- [TASK OBJECTIVE]:
Taking the line with "Task: Expand the EOU FAQ section" as the first and the line with "This screenshot has" as the last, set down the lines below exactly, pictures excluded.

- [TASK DATA]:

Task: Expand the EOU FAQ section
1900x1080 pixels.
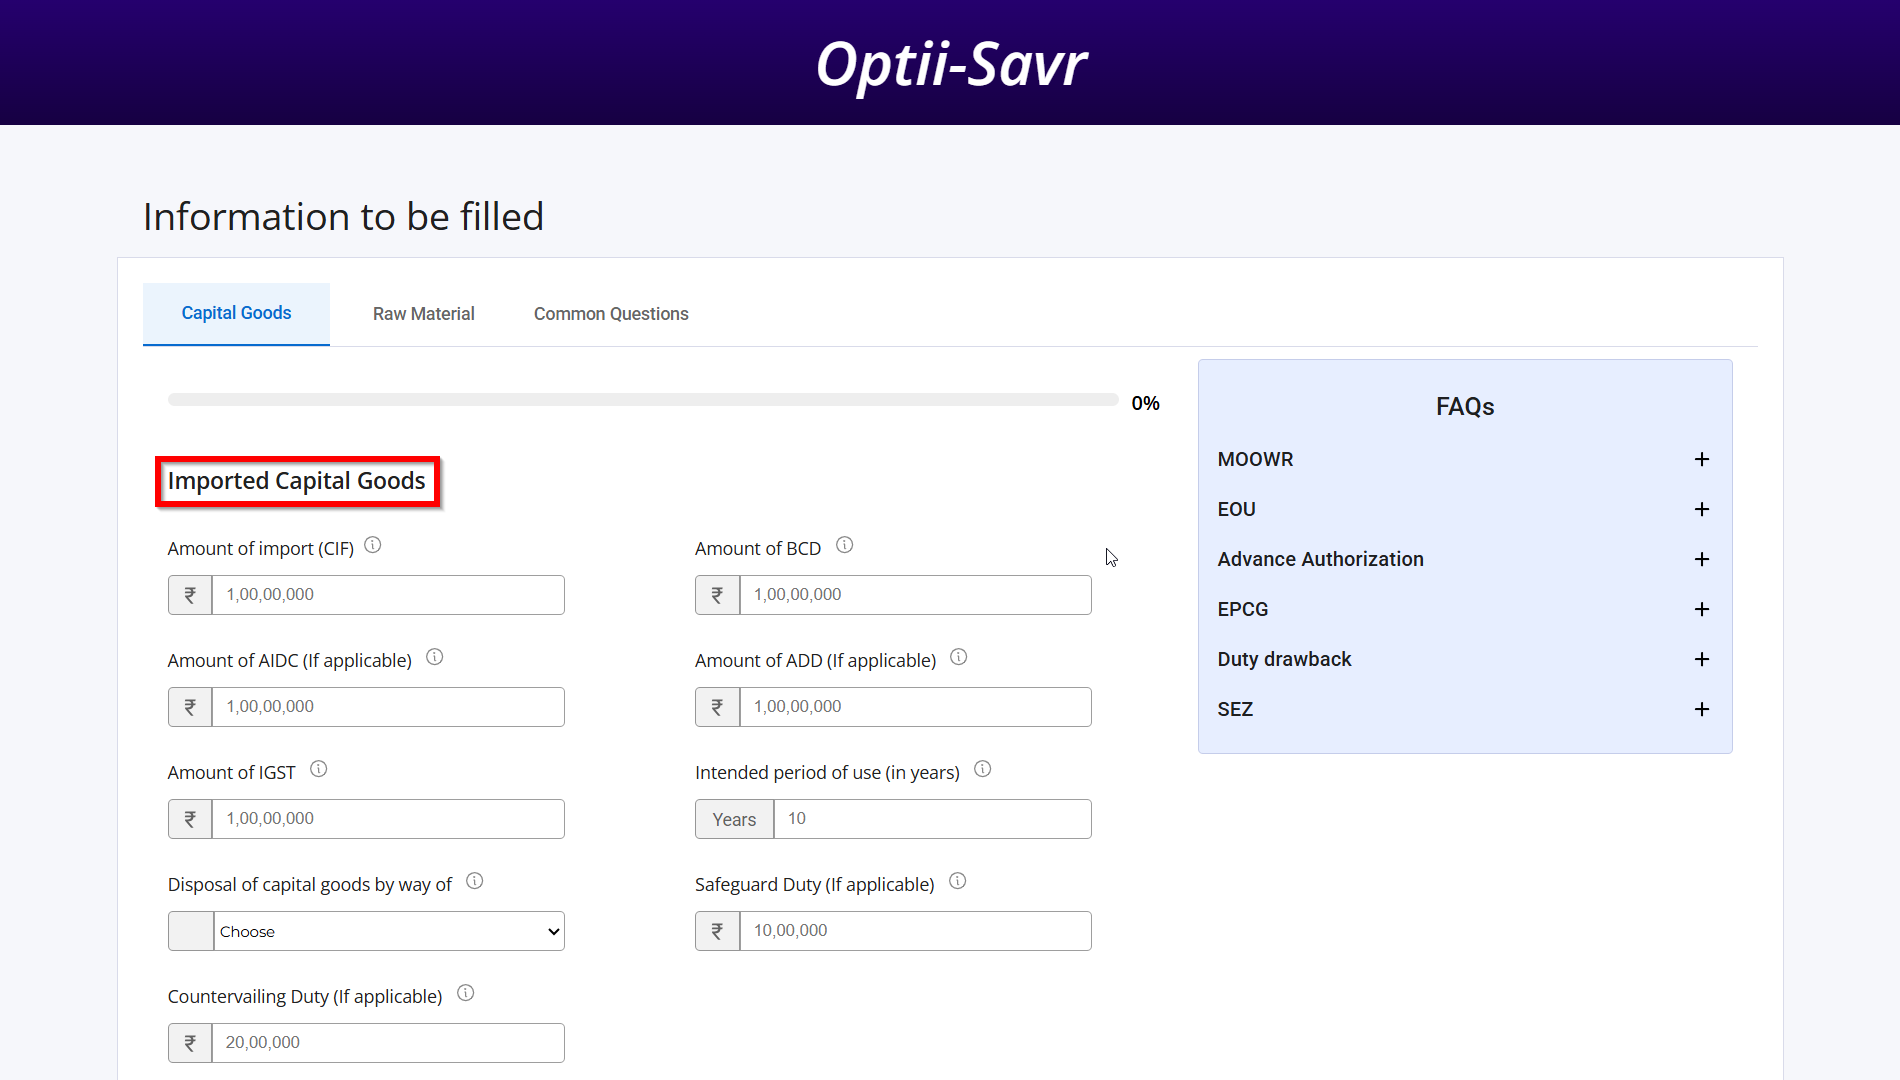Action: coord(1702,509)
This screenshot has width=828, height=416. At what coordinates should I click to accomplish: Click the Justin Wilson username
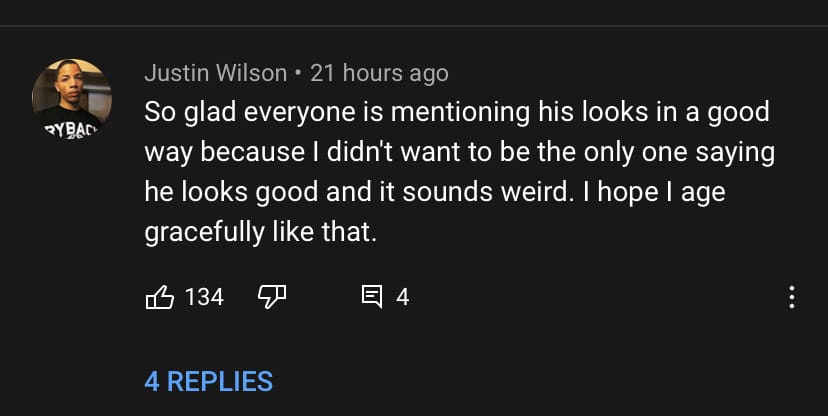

---

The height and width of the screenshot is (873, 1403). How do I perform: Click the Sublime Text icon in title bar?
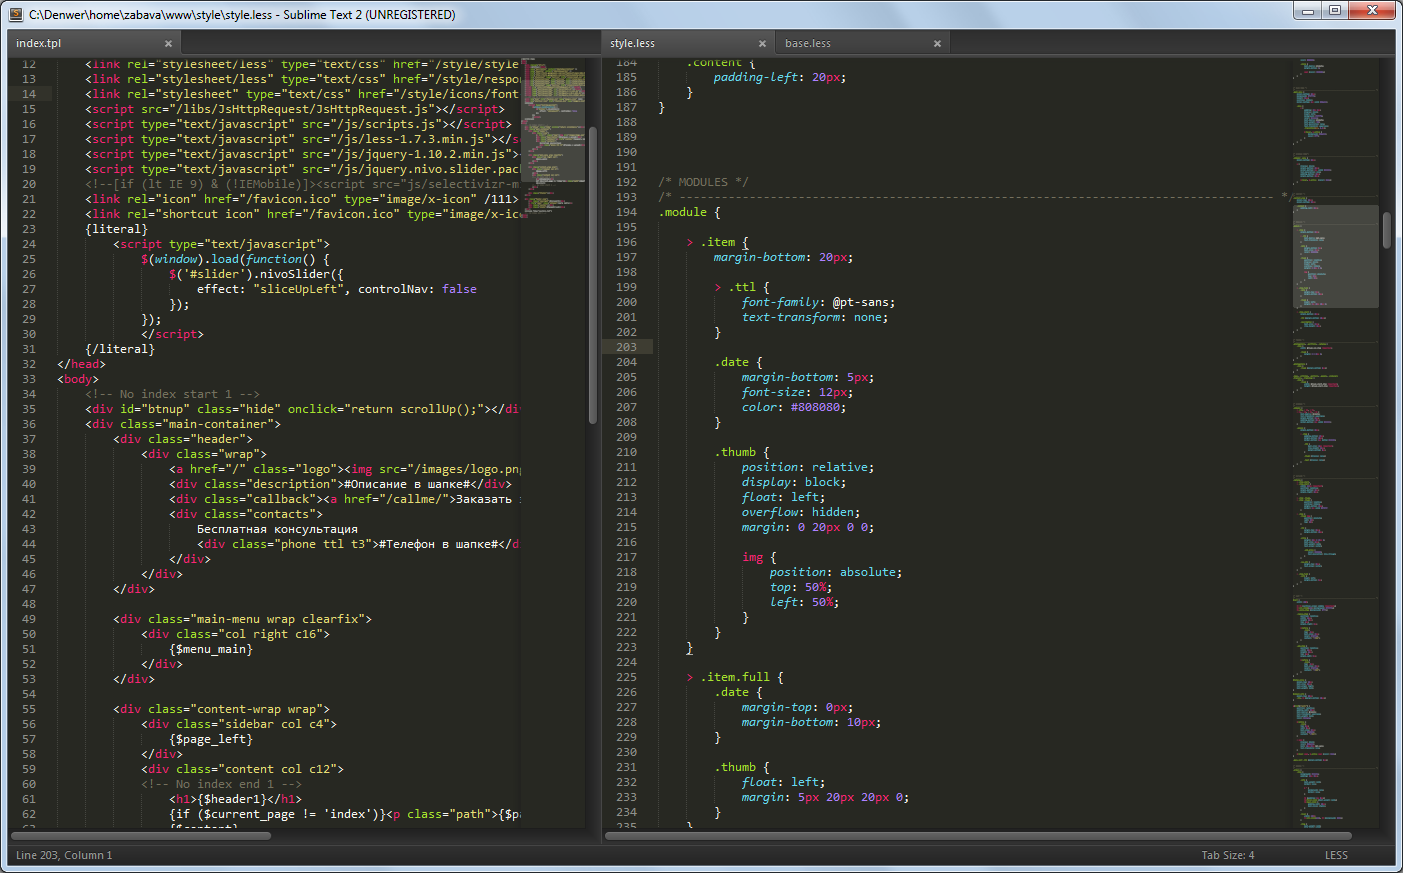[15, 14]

---

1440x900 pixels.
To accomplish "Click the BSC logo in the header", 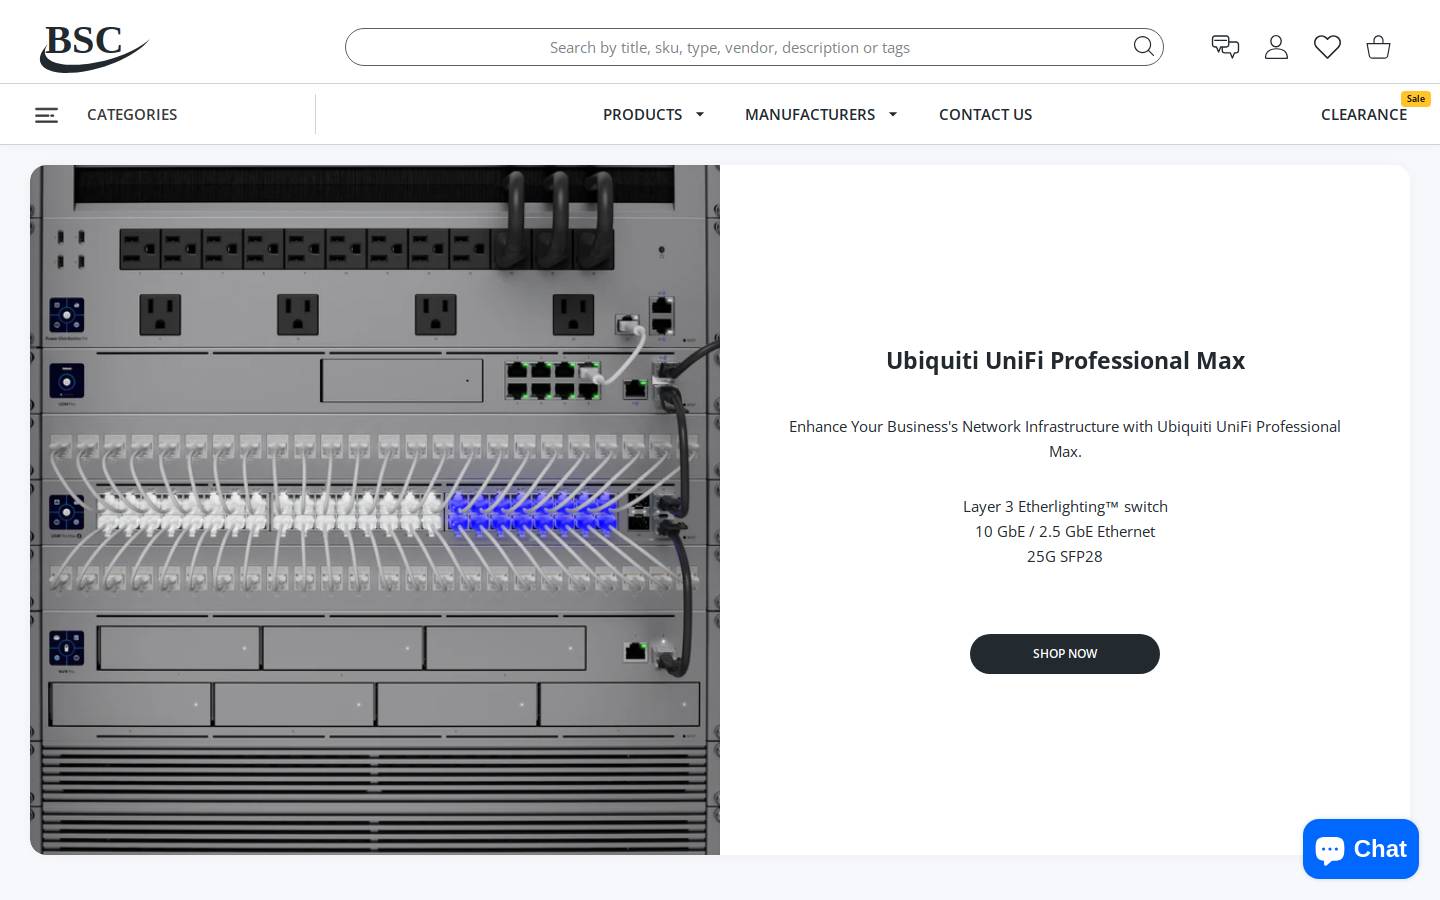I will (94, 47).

- [SOLUTION TO THIS EXERCISE]:
Task: Expand the EOU FAQ section
1900x1080 pixels.
Action: coord(1702,509)
This screenshot has width=828, height=416. At what coordinates should I click to accomplish: Click the Justin Wilson username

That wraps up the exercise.